Background: Urinary proteome predict antiproteinuric treatment outcome in human.
Objectives: To characterize the urinary proteome of dogs with renal proteinuria. Animals: Twenty-five client-owned dogs with persistent renal proteinuria and naïve to renin-angiotensin-aldosterone system (RAAS) inhibitors.
Methods: Retrospective study using banked urine from a previous clinical trial, which compared the efficacy of enalapril and telmisartan for antiproteinuric therapy in dogs. Urine collected at baseline (i.e., before RAAS inhibitor administration) was used for this study. A workflow was established for proteomic analysis of canine urine, using tandem mass spectrometry and the software MaxQuant and R. This analysis screened samples for the presence of all known canine proteins and performed relative protein quantification. Data were analyzed for (1) correlation between selected clinical parameters and urinary protein composition (as represented by the first principal component [PC1]); and (2) PC1’s ability to predict changes in clinical parameters following 30 days of enalapril or telmisartan treatment.

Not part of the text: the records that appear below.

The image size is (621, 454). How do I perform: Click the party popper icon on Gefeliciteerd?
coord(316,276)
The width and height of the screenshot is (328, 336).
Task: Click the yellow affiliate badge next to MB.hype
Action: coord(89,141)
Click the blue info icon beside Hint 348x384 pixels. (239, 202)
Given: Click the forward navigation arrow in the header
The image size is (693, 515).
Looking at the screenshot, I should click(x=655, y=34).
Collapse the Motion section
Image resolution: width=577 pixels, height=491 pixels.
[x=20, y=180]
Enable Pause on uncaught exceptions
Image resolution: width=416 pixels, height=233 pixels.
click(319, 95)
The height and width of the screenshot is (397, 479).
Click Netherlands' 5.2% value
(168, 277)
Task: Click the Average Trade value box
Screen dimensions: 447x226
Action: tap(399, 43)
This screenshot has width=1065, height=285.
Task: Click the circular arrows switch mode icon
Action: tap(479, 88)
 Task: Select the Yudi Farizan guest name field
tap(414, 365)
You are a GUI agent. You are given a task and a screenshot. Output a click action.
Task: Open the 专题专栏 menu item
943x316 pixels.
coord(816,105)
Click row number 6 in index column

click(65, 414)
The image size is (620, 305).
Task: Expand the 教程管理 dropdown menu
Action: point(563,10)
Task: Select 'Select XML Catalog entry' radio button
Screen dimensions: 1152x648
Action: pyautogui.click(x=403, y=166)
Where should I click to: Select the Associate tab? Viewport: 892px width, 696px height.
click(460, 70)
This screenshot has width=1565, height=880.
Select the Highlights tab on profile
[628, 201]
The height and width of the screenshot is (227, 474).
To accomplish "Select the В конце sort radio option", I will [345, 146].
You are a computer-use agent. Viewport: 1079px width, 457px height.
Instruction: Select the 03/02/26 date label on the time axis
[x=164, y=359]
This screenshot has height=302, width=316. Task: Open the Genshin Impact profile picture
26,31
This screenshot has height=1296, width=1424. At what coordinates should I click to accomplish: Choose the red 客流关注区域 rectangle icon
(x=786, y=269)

Results: A total of 318 proteins were identified across all samples; among which, 109 were identified in >50% of samples and entered further analysis. Urinary protein composition, as represented by PC1, positively correlated with baseline blood creatinine concentration (ρ, 0.64; p < .001) and urinary protein-to-creatinine ratio (ρ, 0.52; p, .009). PC1 predicted blood creatinine elevation after telmisartan therapy (𝛽1, 2.44; p, .005). The top 5 contributors of PC1 included plasma retinol-binding protein, cystatin-C like protein, and cystatin-E/M in positive direction; and deoxyribonuclease-1 and uromodulin in negative direction. Conclusions and Clinical Importance: Urinary proteome shows promise in predicting treatment outcomes.